With plans for 374 lots, paved streets and sidewalks, and a number of fine homes, Merion Park became a substantial residential community where, ironically, many of its homeowners never heard of the exciting sulky races of the past.
It was in 1900 that the Overbrook Golf Club was incorporated and the golf course built on some 93 acres of land leased from the owners of the Greenhill Farms Plantation. There were still great trees and green hills as well as a flowing stream at the site. Originally deeded by William Penn to Thomas Lloyd in 1682, the tract had increased to over 300 acres by 1714. Wistar Morris, whose mother had inherited the property in 1799, spent his life on the property. His stone mansion built in 1863, is now owned by Friends’ Central School.
The golf club remained on the site until 1948, when it was sold for $500,000 to developers. Then the club moved west to Sproul Road where it intersects Godfrey Road in Villanova. On its former site we now find Lankenau Hospital.
Philadelphia and its Main Line, including the social and athletic movers and shakers, enjoyed to the full the advantages of the countryside—its trails, roads and rivers—from the late 1700s on. The invention of the cycle, the high-wheeler, gave another risky pleasure, followed by the bicycle which gave safer riding and greatly increased the number of cyclists.

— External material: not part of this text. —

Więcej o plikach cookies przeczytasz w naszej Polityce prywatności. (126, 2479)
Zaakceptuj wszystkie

The two oldest clubs, the Germantown Club and the Philadelphia Field and Cycle Club, were born in 1879. The site of the Philadelphia Club was on the corner of Church Road and Lancaster Pike in Ardmore.
Early in this century, the cyclists had rehabbed a summer residence at that location called Green Gables.
The Maria von Trapp life story, immortalized by the 1959 Rogers & Hammerstein musical The Sound of Music, had a lively Merion chapter. Baron Georg von Trapp, Baroness Maria, their two sons and seven daughters (ages 7 to 27) arrived in 1938 at 252 Merion Road virtually penniless. As singers seeking refuge in America after fleeing the Nazi takeover of Austria, they settled in that comfortable house lent by Merion lawyer and music patron Henry S. Drinker, Jr., an authority on Bach. There the family’s tenth and last child Johannes (who became the clan’s chiarismatic leader) was born in 1939.
While there, the family also learned to become self sustaining and regained its financial stability, which enabled it to buy the Vermont farm where it moved fulltime in the mid 1940s (and still owns).
The von Trapps already had a jump-start in turning their singing hobby into a successful profession in Europe. Over here, singing soon became a way of life for them. Yet from baking to house-cleaning, like the Swiss family Robinson, they did every chore, made all their own clothes, shoes, furniture, pottery.
At Merion, the distinctive Tyrolean garb of dirndls and lederhosen they all wore daily for reasons of thrift, soon became a Trapp Family Singers signature. One of the concert field’s most heavily booked attractions, they performed as a group for 25 years.
The 1965 film of The Sound of Music won the Academy Award for best picture of the year and was for several years the all-time top money earner, even beating out Gone With the Wind. And an estimated 600,000 people worldwide still see The Sound of Music each year.